SB254 and HB 167 would ban “any selective-fire firearm capable of fully automatic, semiautomatic or burst fire at the option of the user.” It also applies to semiautomatic pistols, shotguns, and rifles as defined within the bill, along with a list of other specified semiautomatic firearms listed by name. The measure would also ban large capacity magazines defined as “any ammunition feeding device with the capacity to accept more than 7 rounds and any person who lawfully possesses an assault weapon or large capacity ammunition magazine prior to October 1, 2017, would have to apply for “Certificate of Possession”.
The press conference featured survivors from the Pulse shooting, as well as support from the League of Women Voters.
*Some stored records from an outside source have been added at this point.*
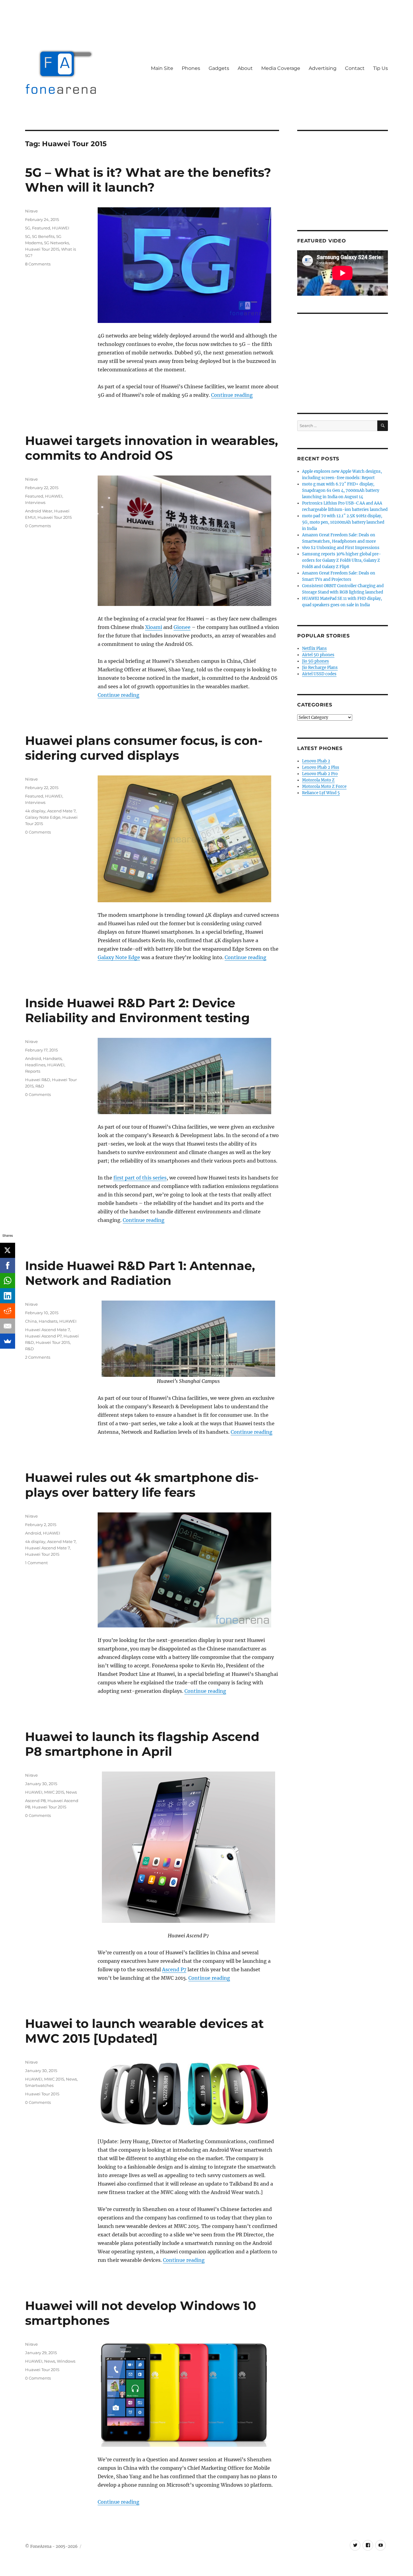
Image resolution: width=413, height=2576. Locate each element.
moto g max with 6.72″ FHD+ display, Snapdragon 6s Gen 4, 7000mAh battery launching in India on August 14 (340, 490)
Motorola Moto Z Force (324, 786)
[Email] (7, 1326)
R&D (39, 1086)
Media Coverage (280, 68)
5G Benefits (43, 236)
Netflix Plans (314, 648)
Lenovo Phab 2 (316, 761)
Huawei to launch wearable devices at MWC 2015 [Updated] (144, 2031)
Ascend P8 (35, 1800)
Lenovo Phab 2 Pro (320, 773)
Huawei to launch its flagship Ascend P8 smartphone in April (142, 1744)
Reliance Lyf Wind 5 (321, 792)
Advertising (323, 68)
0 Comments (38, 525)
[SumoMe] (7, 1341)
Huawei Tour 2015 (42, 249)
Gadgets (219, 68)
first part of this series (140, 1178)
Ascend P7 (174, 1969)
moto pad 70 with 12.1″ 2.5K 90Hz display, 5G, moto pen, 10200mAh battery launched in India (343, 522)
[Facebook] (7, 1265)
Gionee (182, 627)
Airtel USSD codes (319, 673)
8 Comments (37, 264)
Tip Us (380, 68)
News (71, 1792)
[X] (7, 1250)
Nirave (31, 211)
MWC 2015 (54, 1792)
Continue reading (232, 395)
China (31, 1321)
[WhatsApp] (7, 1280)
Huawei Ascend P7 (43, 1336)
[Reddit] (7, 1310)
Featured (41, 227)
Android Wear (38, 510)
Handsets (52, 1058)
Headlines (35, 1064)
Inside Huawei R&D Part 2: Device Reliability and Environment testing (137, 1010)
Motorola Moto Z (318, 780)
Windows (66, 2361)
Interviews (35, 502)
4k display (35, 810)
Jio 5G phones (315, 661)
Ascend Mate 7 (61, 810)
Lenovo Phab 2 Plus (320, 767)
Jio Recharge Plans (320, 667)
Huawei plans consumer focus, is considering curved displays (143, 748)
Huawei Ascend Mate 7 (47, 1329)
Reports (32, 1071)
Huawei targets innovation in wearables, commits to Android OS (151, 448)
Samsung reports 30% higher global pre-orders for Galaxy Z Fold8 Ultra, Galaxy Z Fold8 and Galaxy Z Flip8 (341, 560)
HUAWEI (60, 227)
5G (27, 227)
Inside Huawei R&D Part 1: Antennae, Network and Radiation (140, 1273)
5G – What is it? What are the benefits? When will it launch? (148, 180)
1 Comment (36, 1562)
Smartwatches (39, 2085)
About (245, 68)
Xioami (153, 627)
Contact (355, 68)
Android (33, 1058)
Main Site (162, 68)
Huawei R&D (37, 1079)
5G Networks (56, 242)
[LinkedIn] (7, 1295)
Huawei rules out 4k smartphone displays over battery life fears (142, 1485)
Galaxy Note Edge (119, 957)
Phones (191, 68)
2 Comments (37, 1357)
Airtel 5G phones (318, 654)
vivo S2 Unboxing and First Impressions (340, 547)
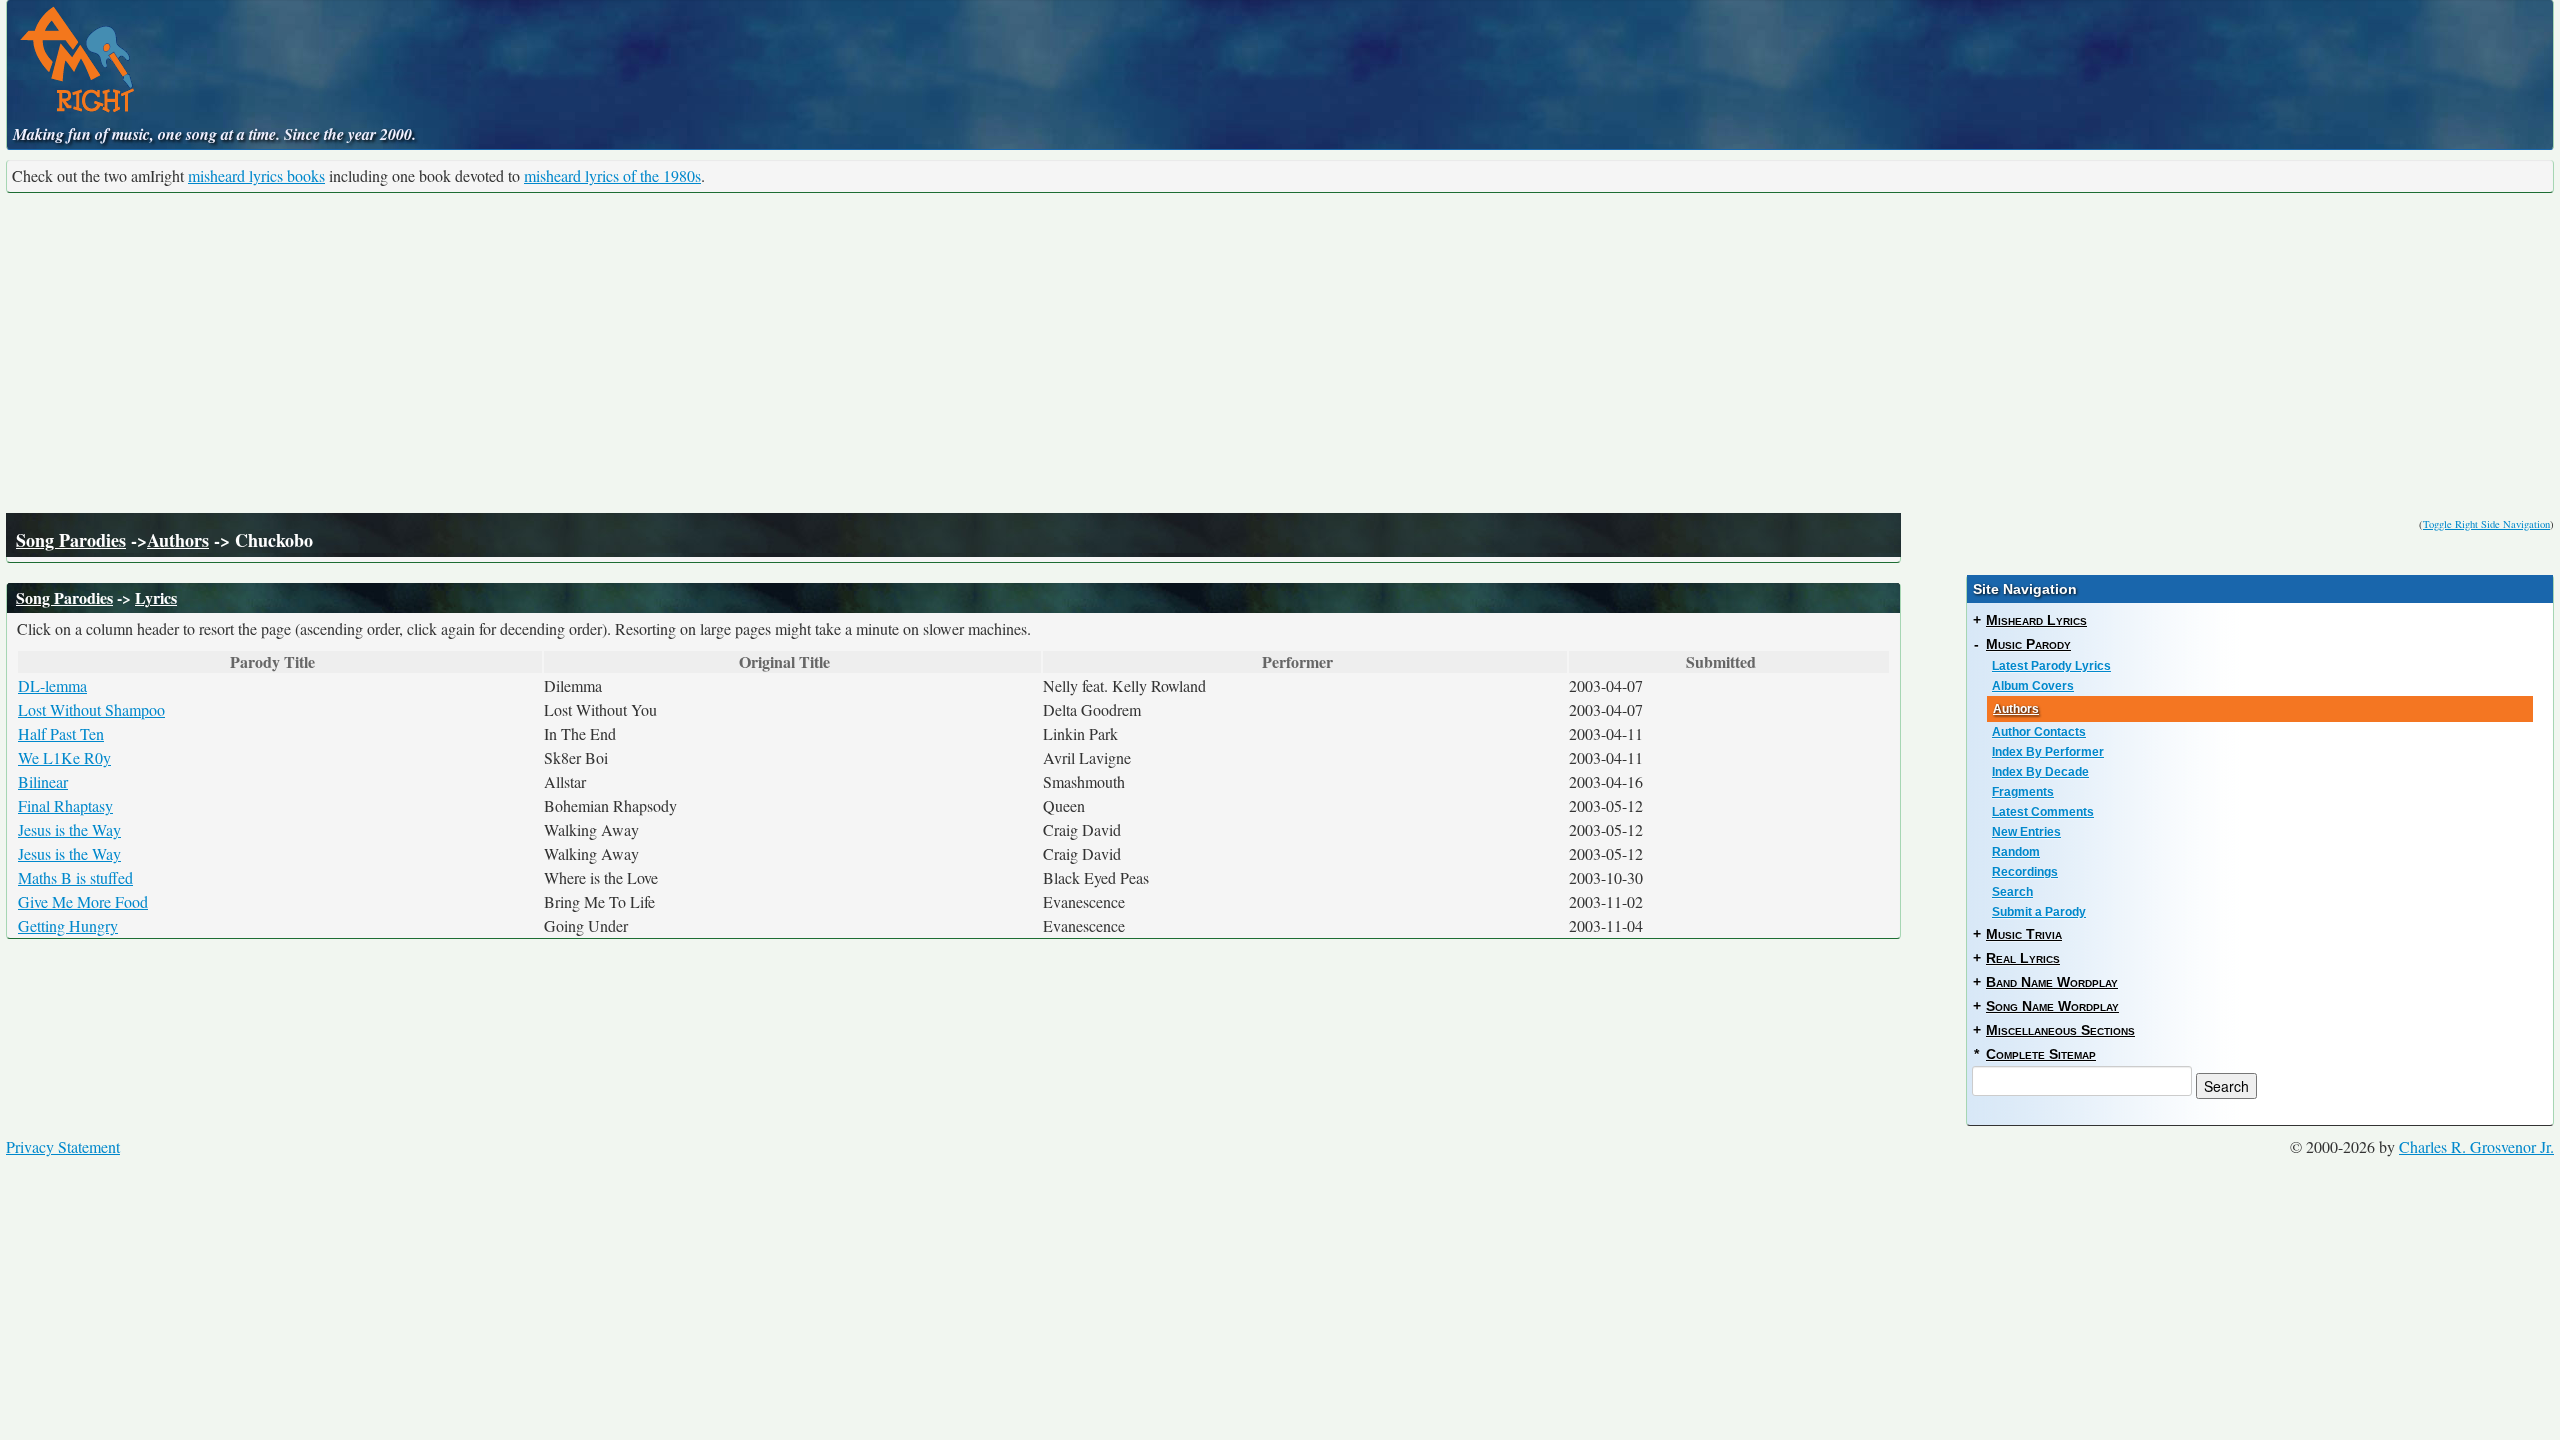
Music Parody (2028, 644)
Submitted (1721, 662)
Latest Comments (2043, 812)
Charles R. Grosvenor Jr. (2476, 1146)
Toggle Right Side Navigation (2486, 524)
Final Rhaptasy (65, 805)
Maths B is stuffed (75, 877)
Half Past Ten (61, 733)
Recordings (2025, 872)
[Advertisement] (1280, 353)
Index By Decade (2040, 772)
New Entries (2026, 832)
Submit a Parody (2039, 912)
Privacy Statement (63, 1146)
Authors (178, 540)
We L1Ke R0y (64, 757)
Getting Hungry (68, 925)
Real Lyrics (2023, 958)
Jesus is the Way (69, 829)
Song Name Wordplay (2052, 1006)
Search (2012, 892)
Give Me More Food (83, 901)
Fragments (2023, 792)
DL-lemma (52, 685)
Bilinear (43, 781)
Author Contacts (2039, 732)
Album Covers (2033, 686)
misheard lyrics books (256, 175)
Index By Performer (2048, 752)
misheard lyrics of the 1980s (612, 175)
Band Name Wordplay (2052, 982)
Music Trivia (2024, 934)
Other notable attendees included State Senator Victor Torres, State Representatives Amy Mercado, John Cortes, and Orange County Tax Collector Scott Randolph.
Smith acknowledged that the bills face tough odds in the Republican controlled legislature but pledged to move forward to honor those who lost their lives last year.
“We have a responsibility to the families of the 49 to demand action after the massacre at Pulse.” he said “For too long, the powerful gun lobby has put a stranglehold on Tallahassee with their extreme agenda. It’s time we take back the conversation with a bold, comprehensive and common sense approach to gun safety. This legislation is just the beginning.”